For years, the deception remained intact. But as the child grew older and understood the gravity of what had happened, they returned to police in 2021, revealing that they had been “manipulated into helping Rhodes get rid of their mother,” Surrey Police said. The revelation triggered a renewed investigation.
When Rhodes was arrested again last year, he was overheard muttering: “I wondered if this would come back to bite me.”
Armed with new and compelling testimony, the Crown Prosecution Service invoked the double jeopardy provisions introduced in 2003, permitting a second trial for murder when fresh evidence emerges. At Inner London Crown Court on Friday, a jury found Rhodes guilty of murder, two counts of perjury, perverting the course of justice, and child cruelty.
He is expected to receive a life sentence on 16 January.
Libby Clark of the CPS described the child’s testimony as “profoundly shocking” and said it revealed the extent of Rhodes’s planning. “He exploited a young child before the murder, outlining his plan to make it appear as though Dawn had attacked him so he could claim self-defence,” she said. “This included Rhodes inflicting injuries on the child’s arm. He continued his web of lies for years. It is thanks to the immense bravery of the child in coming forward that Rhodes has finally been brought to justice.”

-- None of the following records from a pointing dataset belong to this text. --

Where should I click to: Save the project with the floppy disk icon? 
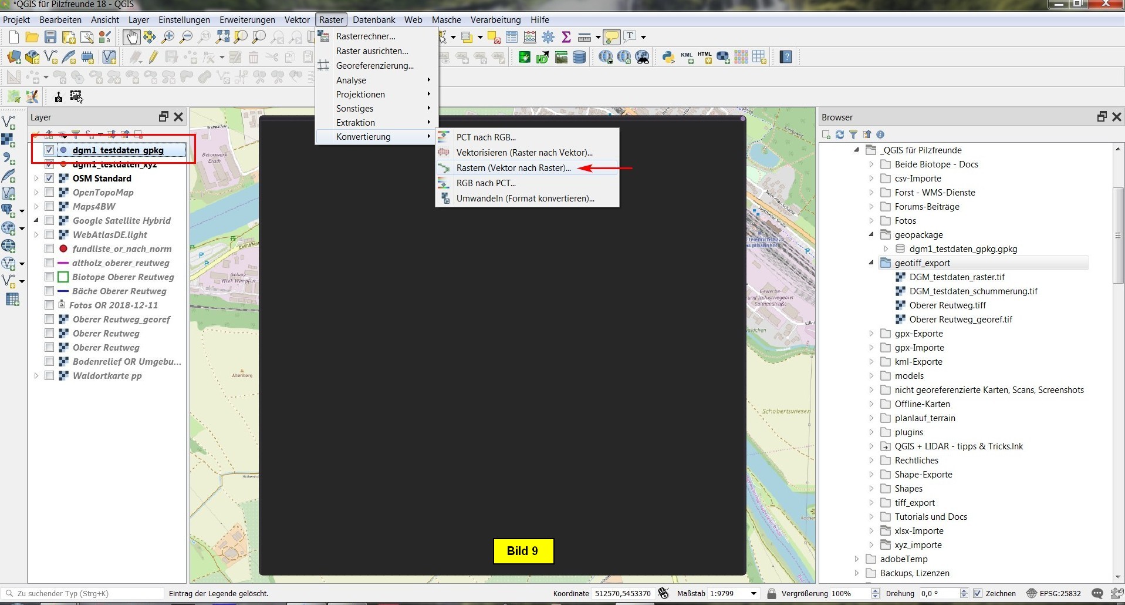coord(50,37)
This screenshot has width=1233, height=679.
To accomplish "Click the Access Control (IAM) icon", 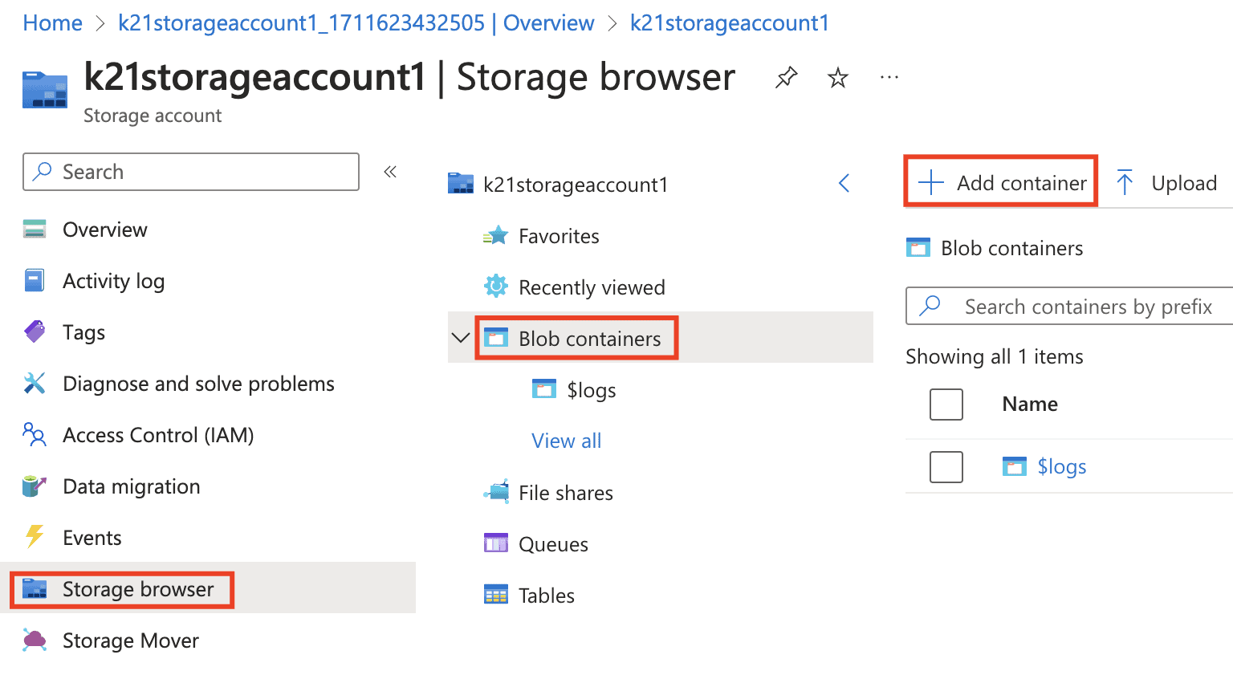I will (x=34, y=434).
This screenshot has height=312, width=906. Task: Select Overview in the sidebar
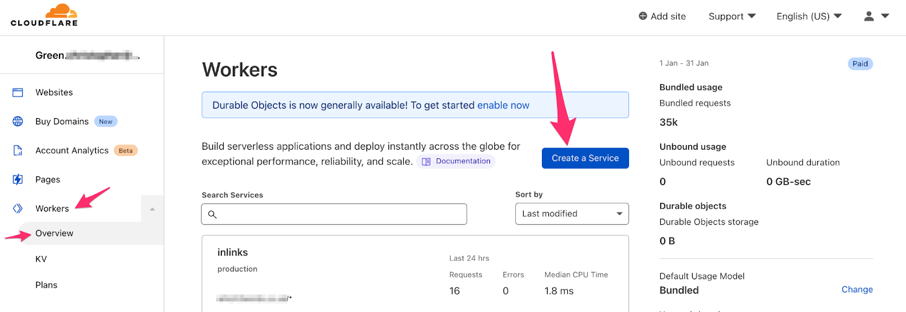pyautogui.click(x=54, y=233)
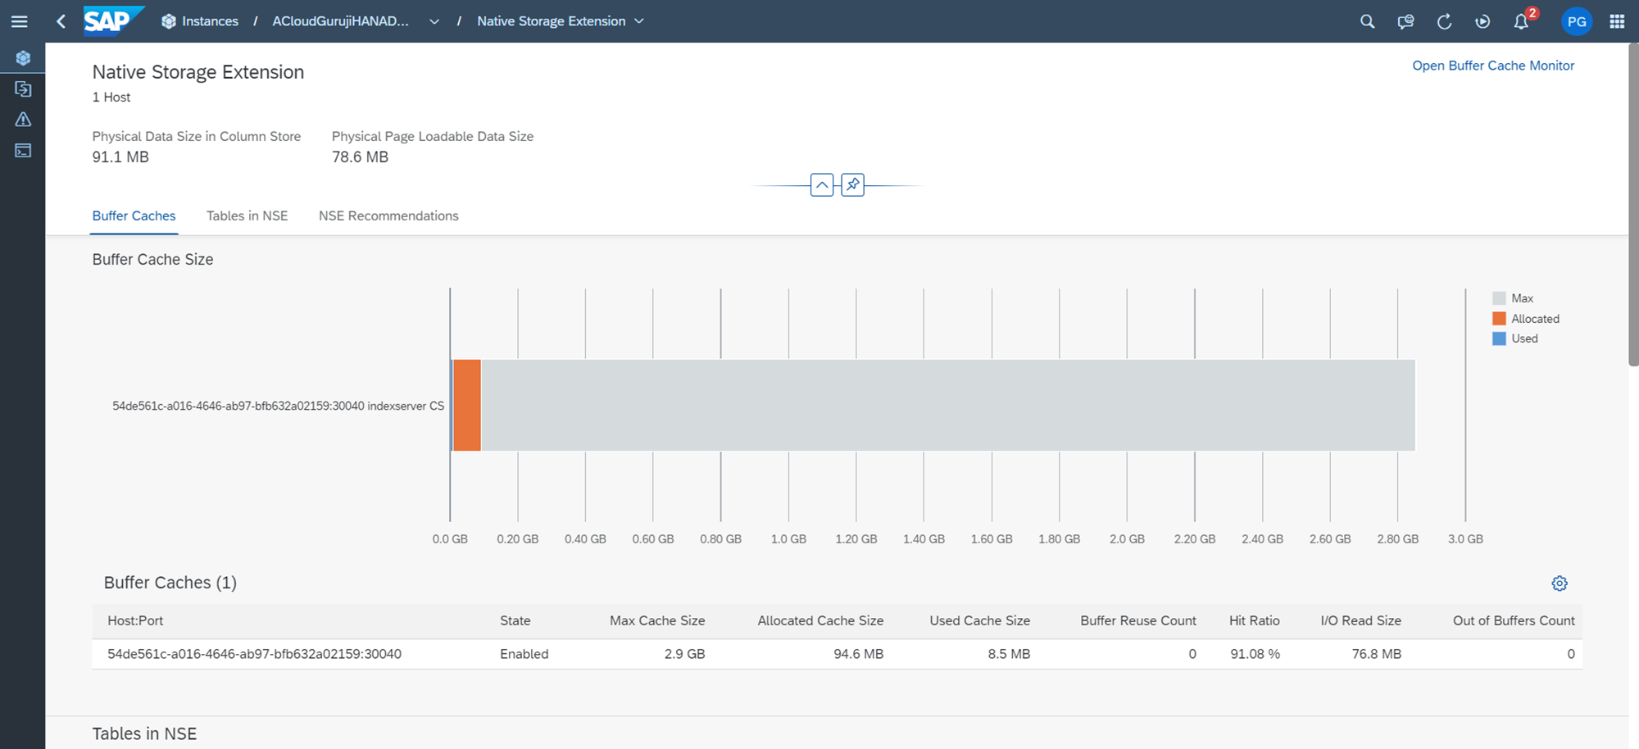Viewport: 1639px width, 749px height.
Task: Open the SQL console icon in sidebar
Action: tap(23, 151)
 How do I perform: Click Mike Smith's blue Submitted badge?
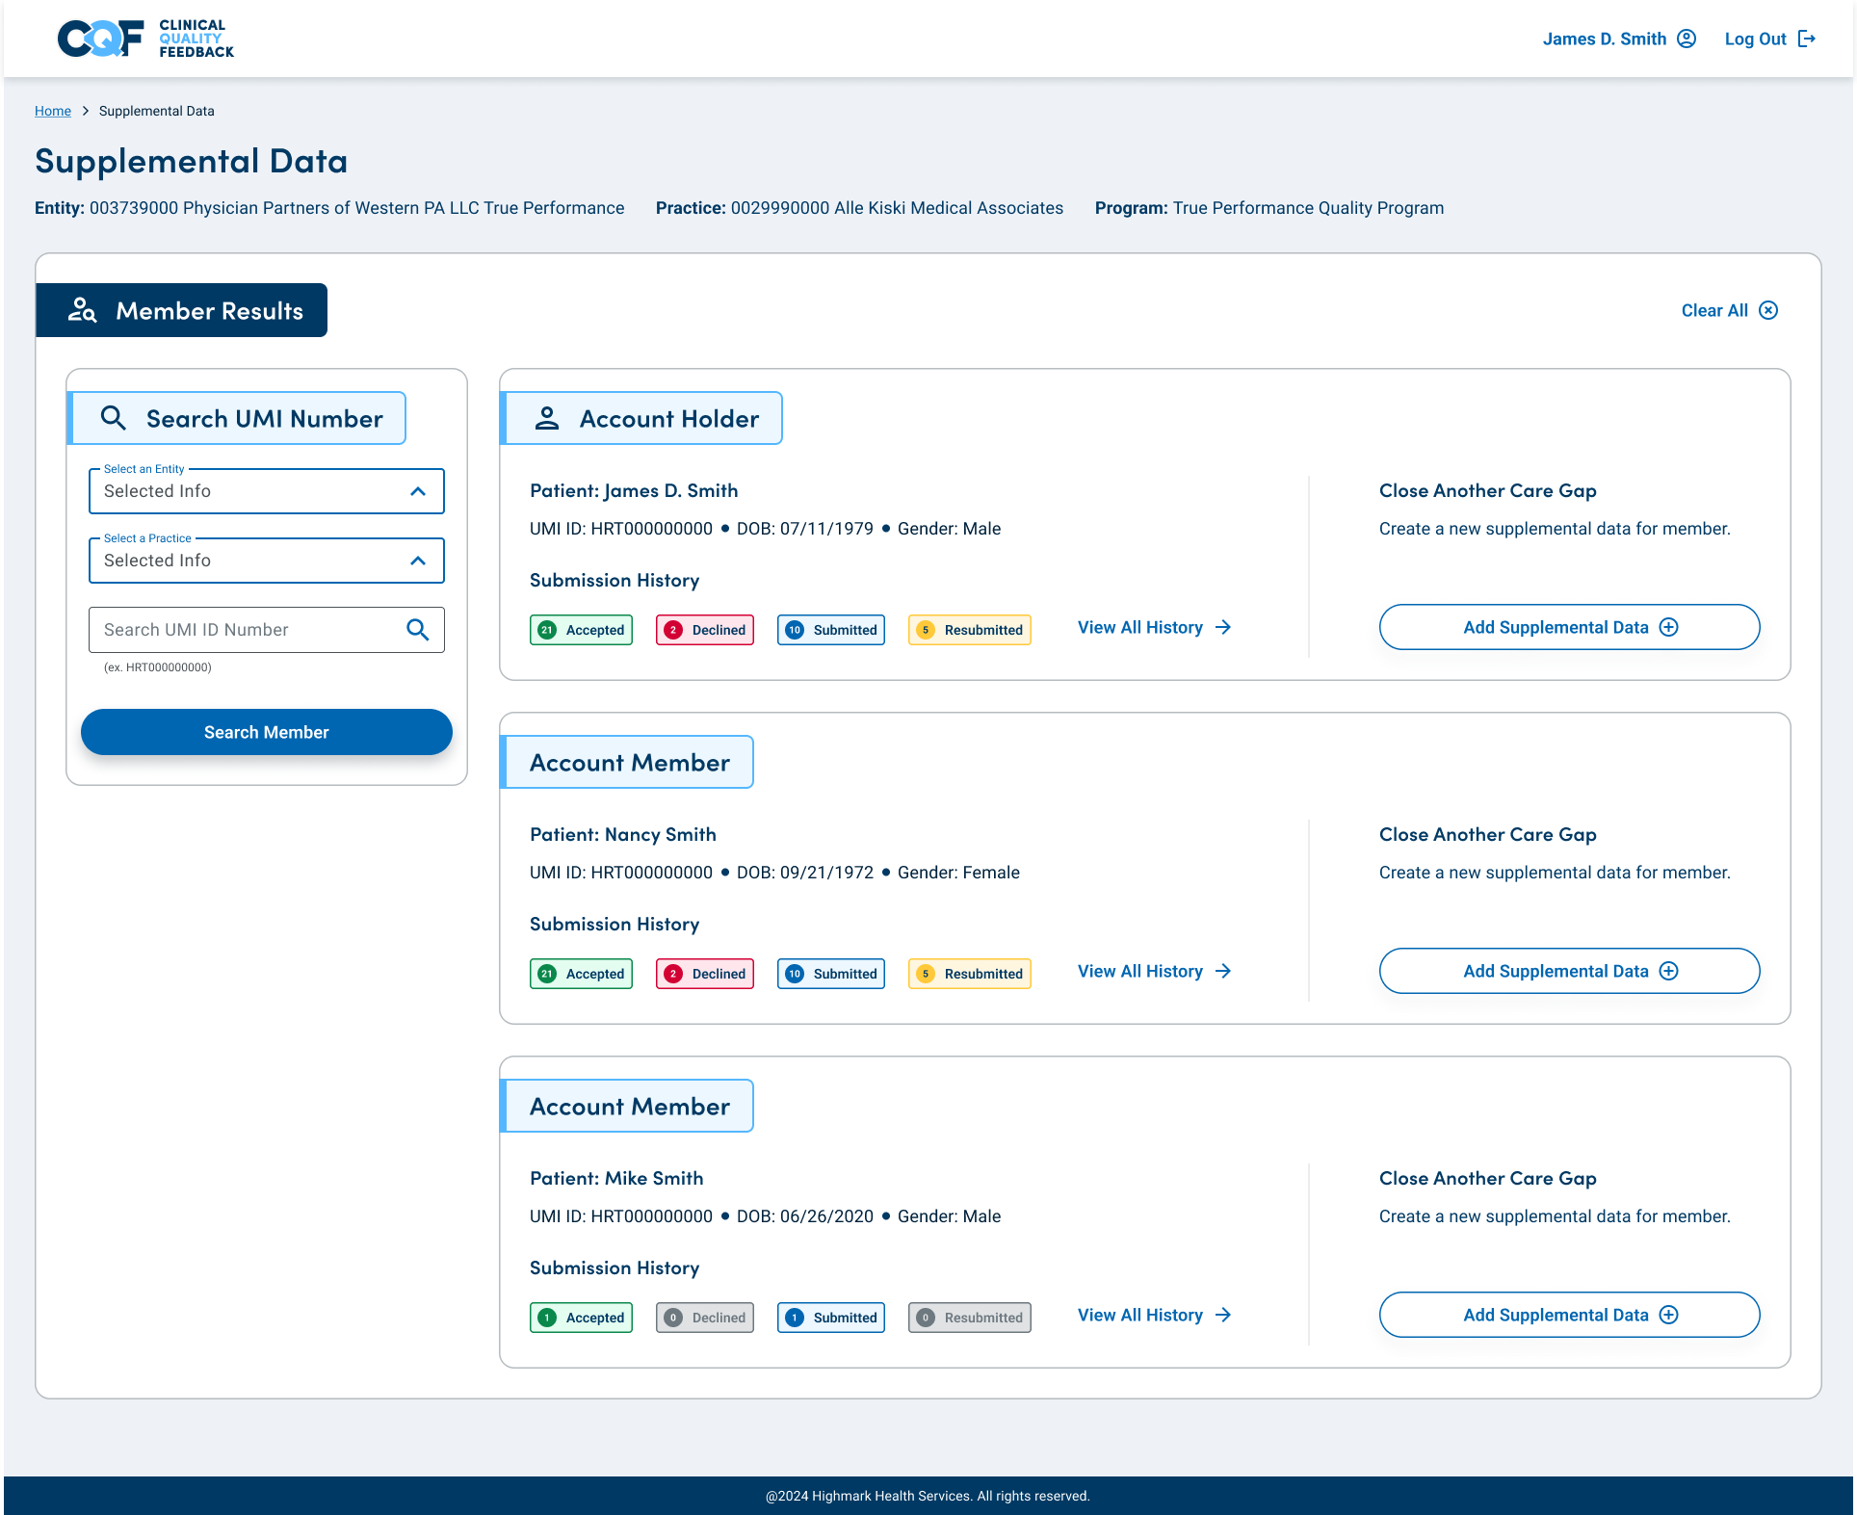[x=830, y=1318]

During the original trial, Rhodes — a carpenter — portrayed himself as a husband pushed to the brink. He told the court he and Dawn were planning a divorce after he learned of her affair, claiming she had attacked him at speed with a knife after discovering he had begun a new relationship with their former childminder. He maintained that he disarmed her and only accidentally caused the fatal injury while defending himself.
He had instructed the child to make the 999 call and then took over the phone to deliver a carefully prepared story to emergency services. Even while on bail throughout 2016 and 2017, he continued pressuring the child to “stick to the story.”
After Rhodes’s acquittal in 2017, Judge Michael Topolski QC remarked: “Irrespective of the outcome, this has been a great tragedy for all. There are no winners, only losers.”
Now, eight years after Dawn’s death, the truth has finally surfaced. Rhodes remains in custody, with prosecutors describing the case as one of the most disturbing examples of “calculated, cold-blooded domestic homicide” concealed through the manipulation of a child.